Saturday, September 4, 2010

A Fallacy of Anti-Gay Legilslation

Many who argue for Proposition 8 in California and for similar legislation use a common fallacy to establish their position. They say that because many countries with laws friendly to gay "marriage" subsequently pass laws restricting anti-gay speech, such legislation must be a necessary consequent of allowing gay "marriage."

The following is my response to a dear friend of mine who raised this objection. My response includes, in part, my broader view on the subject. I was so impressed with myself- I always sound intelligent when I read my own writing at 2am- that I decided to post it here. It was much easier than rewriting the whole thing as a separate post. Here it is:

I read the article you sent me and I see the correlation between state
acknowledgment of the gay union and the abridgment of free speech. I
still don't see that the logic supports the notion that "If we stop
this discrimination based on sexual orientation, then we will lose our
liberty to speak freely." It's a non sequitor. There are two issues
that I see. The first is the government restriction of gay "marriage".
The second is the assault on liberty to express oneself. While there
is certainly a correlation between the two, but it's not a conditional
relationship. I think there's a very simple explanation for the
correlation.

When a pro-gay majority takes power-like in Canada, Ireland, Sweden,
New Zealand, the Netherlands, etc- they will obviously remove
restrictions on gay "marriage". That much is an obvious first step. At
that point, they have done nothing to restrict anyone's liberty to
express themselves. They do tend to take that step, but this isn't
because they have removed the ban on gay unions. It's because of the
idea that government has a place in restricting expression at all. The
restriction on liberty comes from a government wiling to interfere in
individual's lives; The anti-freedom laws are not a by-product of the removal of "marriage" restrictions, but of having a pro-gay majority who is using
state power to strike at the ideology they don't like.

The mirroring possibility is an anti-gay government who believes in
using state power to restrict liberty by banning gay marriage. When
they are in power, they will enact laws like Prop-8 in California, or
like the late ant-sodomy laws in Texas and other states.

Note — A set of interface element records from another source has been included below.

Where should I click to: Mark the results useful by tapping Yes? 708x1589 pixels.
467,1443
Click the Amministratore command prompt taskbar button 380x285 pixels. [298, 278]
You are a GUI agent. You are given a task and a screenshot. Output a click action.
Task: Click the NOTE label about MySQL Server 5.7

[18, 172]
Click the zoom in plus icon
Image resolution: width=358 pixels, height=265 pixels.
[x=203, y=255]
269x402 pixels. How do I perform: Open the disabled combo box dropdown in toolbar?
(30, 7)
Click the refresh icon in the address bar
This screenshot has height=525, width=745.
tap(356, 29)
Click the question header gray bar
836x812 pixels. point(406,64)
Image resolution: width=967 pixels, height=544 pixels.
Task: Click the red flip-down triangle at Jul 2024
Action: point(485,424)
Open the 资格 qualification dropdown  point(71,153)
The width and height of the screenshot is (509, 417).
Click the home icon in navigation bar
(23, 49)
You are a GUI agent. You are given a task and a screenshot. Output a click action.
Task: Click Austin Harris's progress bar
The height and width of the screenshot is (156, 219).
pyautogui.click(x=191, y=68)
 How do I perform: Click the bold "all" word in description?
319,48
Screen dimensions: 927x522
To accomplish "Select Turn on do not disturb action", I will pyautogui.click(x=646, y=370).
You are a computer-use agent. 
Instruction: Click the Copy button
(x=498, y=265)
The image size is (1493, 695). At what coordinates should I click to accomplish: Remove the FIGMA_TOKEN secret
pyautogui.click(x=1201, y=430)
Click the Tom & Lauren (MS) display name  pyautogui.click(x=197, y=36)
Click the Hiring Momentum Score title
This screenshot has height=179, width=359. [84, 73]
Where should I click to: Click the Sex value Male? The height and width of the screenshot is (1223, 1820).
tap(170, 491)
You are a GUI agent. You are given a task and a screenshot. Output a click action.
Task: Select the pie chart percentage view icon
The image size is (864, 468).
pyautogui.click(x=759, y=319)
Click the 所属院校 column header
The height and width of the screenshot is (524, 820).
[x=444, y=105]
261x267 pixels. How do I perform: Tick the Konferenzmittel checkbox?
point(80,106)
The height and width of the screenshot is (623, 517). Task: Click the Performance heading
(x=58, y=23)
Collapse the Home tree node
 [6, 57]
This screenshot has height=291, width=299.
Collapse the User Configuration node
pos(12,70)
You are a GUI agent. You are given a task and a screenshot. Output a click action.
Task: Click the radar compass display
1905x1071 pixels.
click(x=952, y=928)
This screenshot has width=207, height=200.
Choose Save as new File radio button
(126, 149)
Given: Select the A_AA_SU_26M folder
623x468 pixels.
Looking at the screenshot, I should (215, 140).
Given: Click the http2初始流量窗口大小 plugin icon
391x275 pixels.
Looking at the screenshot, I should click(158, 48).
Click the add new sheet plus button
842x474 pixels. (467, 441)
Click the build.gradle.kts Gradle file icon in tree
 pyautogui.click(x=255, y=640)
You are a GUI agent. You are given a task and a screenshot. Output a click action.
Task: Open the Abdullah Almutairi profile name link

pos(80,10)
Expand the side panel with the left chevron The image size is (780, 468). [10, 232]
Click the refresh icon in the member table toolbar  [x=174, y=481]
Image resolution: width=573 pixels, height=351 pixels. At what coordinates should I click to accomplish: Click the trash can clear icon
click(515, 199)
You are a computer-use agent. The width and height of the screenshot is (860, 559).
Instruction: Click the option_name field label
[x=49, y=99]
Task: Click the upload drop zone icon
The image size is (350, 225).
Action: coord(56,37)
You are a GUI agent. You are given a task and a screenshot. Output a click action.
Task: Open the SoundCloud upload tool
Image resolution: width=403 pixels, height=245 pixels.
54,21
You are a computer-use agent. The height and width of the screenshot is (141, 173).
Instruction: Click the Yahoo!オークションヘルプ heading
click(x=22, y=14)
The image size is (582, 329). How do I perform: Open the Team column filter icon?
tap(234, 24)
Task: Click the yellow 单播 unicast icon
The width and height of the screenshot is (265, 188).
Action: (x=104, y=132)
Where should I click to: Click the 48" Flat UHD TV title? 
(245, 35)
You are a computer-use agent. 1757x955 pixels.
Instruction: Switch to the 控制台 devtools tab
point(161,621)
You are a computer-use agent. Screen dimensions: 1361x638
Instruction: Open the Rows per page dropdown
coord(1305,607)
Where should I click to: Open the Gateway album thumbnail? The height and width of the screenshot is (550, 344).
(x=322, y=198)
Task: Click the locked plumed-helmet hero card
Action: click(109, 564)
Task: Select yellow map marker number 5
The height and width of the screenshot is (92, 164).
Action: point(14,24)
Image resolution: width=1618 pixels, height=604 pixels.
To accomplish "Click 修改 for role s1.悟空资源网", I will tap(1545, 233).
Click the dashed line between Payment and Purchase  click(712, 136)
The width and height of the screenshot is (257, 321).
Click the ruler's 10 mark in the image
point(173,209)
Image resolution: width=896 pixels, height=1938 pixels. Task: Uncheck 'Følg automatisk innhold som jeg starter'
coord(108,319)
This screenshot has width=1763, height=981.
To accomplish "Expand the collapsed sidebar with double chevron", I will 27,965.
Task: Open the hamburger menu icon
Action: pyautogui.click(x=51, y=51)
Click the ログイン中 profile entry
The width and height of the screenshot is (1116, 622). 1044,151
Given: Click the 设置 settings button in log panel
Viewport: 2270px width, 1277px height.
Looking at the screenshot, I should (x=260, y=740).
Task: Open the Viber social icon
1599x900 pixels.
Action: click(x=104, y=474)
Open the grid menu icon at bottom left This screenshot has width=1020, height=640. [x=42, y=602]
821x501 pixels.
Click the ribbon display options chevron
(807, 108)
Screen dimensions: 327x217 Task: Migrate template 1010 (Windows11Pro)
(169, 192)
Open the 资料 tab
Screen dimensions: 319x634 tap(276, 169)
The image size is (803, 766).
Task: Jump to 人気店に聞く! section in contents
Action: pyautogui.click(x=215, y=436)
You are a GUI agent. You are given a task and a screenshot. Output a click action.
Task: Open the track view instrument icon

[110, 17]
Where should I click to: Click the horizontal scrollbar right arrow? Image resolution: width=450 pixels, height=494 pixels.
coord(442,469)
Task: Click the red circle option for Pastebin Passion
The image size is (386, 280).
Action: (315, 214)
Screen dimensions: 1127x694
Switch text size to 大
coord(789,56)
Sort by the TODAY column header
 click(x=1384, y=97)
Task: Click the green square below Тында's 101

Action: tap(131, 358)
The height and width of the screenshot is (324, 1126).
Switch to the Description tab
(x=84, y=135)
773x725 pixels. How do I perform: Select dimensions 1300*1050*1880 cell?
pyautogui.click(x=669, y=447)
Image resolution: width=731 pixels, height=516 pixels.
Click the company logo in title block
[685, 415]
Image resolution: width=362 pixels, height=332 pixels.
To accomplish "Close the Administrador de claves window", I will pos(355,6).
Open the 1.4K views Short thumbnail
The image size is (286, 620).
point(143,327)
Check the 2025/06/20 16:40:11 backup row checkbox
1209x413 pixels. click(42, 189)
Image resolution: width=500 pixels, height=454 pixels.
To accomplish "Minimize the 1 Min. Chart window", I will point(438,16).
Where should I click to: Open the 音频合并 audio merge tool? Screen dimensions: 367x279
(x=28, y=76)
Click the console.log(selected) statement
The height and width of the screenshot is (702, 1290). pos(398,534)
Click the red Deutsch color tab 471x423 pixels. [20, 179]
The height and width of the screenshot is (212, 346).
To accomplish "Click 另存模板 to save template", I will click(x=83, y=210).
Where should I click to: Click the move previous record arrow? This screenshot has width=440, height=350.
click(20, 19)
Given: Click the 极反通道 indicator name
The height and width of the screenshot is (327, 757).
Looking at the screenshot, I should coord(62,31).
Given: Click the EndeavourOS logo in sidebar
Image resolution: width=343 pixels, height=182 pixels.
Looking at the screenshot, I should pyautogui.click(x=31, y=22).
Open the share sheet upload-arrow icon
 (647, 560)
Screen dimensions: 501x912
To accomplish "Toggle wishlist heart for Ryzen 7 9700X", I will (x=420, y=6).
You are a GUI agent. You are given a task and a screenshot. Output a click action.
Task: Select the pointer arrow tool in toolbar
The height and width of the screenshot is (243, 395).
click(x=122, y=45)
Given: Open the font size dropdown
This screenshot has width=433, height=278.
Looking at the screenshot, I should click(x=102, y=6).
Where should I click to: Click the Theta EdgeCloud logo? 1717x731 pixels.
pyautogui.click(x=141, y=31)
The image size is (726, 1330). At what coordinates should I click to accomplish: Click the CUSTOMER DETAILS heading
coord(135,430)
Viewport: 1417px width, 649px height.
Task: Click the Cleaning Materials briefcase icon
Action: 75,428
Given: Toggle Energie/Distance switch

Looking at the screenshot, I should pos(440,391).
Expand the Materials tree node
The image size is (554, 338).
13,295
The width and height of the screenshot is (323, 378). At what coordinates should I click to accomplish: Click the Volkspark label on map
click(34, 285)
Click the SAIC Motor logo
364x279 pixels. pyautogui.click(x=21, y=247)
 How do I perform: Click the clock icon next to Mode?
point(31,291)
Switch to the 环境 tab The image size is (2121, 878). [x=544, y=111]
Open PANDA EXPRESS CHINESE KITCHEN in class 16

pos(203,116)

So to stage this logically, we have a pair of bi-conditional
statements. "If the government believes in using state power to
enforce its viewpoint, and if the government is pro-gay, then anti-gay
laws will be removed, and then the government will act against the
viewpoint they disagree with." That's one bi-conditional. The other
is, "If the government believes in using state power to enforce its
viewpoint, and if the government is anti-gay, then there will be laws
prohibiting gay behavior or that assign some sort of punitive
restriction to homosexuality."

Right now America is somewhere between these two polarities. The first
condition is already a reality. Government clearly believes in using
state power to enforce viewpoints. Theirs been a push for that sort of
legislation since the Alien and Sedition Acts. Anti-hate speech
legislation is already the law. The second condition is clearly moving
towards the pro-gay left, at least among the political movers and
shakers.

So why not attack the real issue? Fight the cancer of government
intervention in private life. That would destroy the only real threat
the gay movement poses to the rest of us. Without state intervention
in private life, there is no legislation attacking free expression. If
the Right does that while Conservatives/libertarians/Republicans have the
power, then they claim the mantle of protecting freedom. Everyone will
support that. If we wait till a leftist coalition is in power, then
the Right will simply look like bigots trying to make sure they can criticize those to whom they have an aversion.

Beyond it being the right thing to do, this would also give the right wing access to the large block of gay, fiscally conservative urban votes that currently swear enmity to Republicans. That could
change the whole shape of politics in San Fransisco (imagine, no Nancy
Pelosi!) and in Atlanta.

That doesn't seem like idealistic dreaming to me, but like the only
policy that makes any sense. Boiled down to one thought, my stance
could be this: The solution to too much state power (restricting
anti-homosexual speech), cannot possibly be more state power
(government regulation of marriage). The solution is to abolish state
authority over the individual. Water never saved a drowning man.